I have been spending some of the most blissful moments of the farm season during the fall clean up. Ever since I got my new Belgian team, Sally and Sandy, I have been working them a lot. My previous team was a bear to work with and, consequently, they didn’t get worked because it wasn’t any fun. But my new team—aaaaaah!—has been for the most part a dream.
However, the other week I was away for a few days and put them out on pasture so that my kiddos didn’t have to worry about them. I came home, caught them, harnessed them, and set out for the field. Fortunately, my good friend Ken, from Horse Drawn Produce on Lopez, was visiting and we worked them together. Those two fillies were a handful that morning. When it comes to horses, I am a greenhorn, but Ken is a real teamster.
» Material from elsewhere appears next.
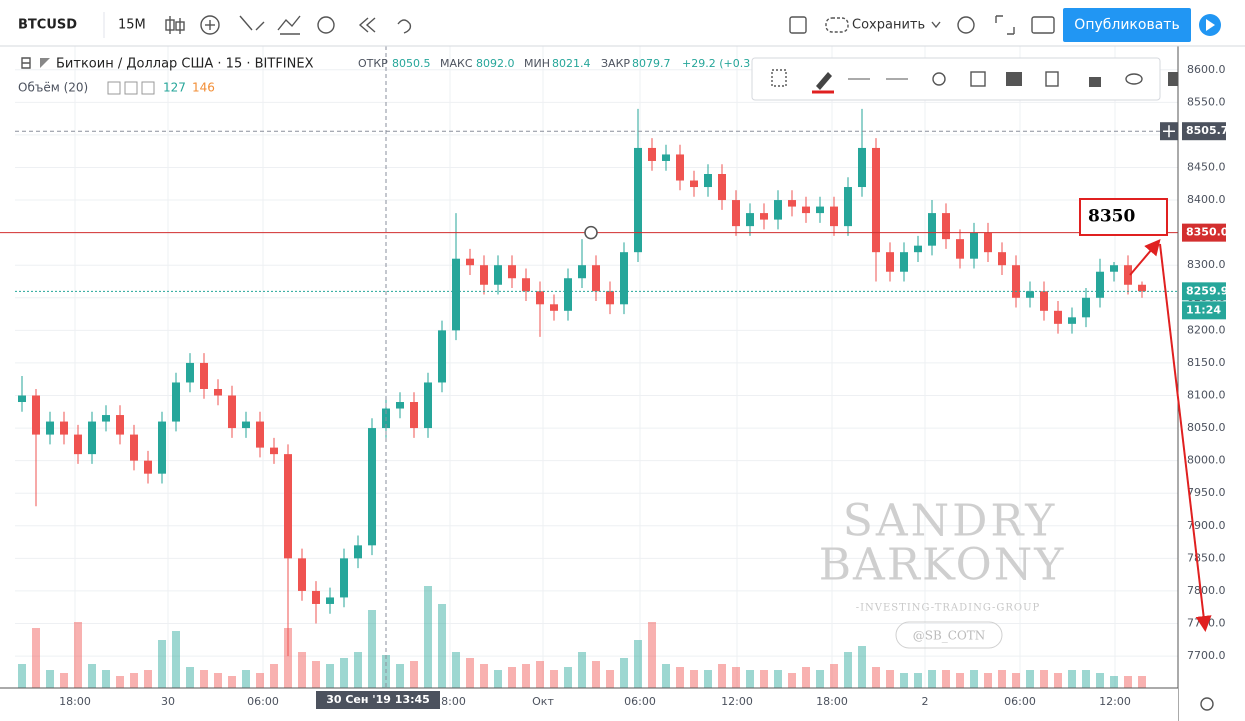 The height and width of the screenshot is (721, 1245). Describe the element at coordinates (1207, 130) in the screenshot. I see `crosshair-price-label: 8505.7` at that location.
I had bought the girls from Ken and he quietly reprimanded me and said, “No more green grass for them.” Our pastures are very rich and so after feeding off them for a week the Belgians were affected like a toddler on soda pop—they were all wound up. It took a couple of hours driving them around the farm to burn off that excess sugar!
I have always pastured my horses and so this experience got me thinking that maybe my previous team was just high strung because their feed was too rich??? I will never really know. However, I did notice today that when I harnessed up Katy, the remaining horse from my first team, for the most part she was amenable working with me. And she has been off pasture for a couple days and eating our local hay. (We have local hay available if you would like some.)
Yesterday and this morning, I harnessed up Sally and Sandy and we backed up and headed out to the field. It was like I was “Driving Miss Daisy.” We leisurely wandered out to the field got the disc and went to work. Squeak, Rattle, Crunch, Tear… all these sounds as the disc cut through the corn stocks. I have never heard a disc as it did its job. When we are on the tractors it is too noisy to hear yourself think let alone a disc cutting and tearing. But even before, when I was using my previous team, I had to concentrate so much on those horses as they raced through the field that I couldn’t enjoy the moment.
But today, Squeak, Rattle, Crunch, Tear… were the sounds of music. I love that sound and nothing could be finer than working with my team, the mountains in the background and the sun shining overhead! Working steady horses on a beautiful day, an old English poet from Suffolk once said, “is a poor excuse for work.” And this farmer said, “Amen.”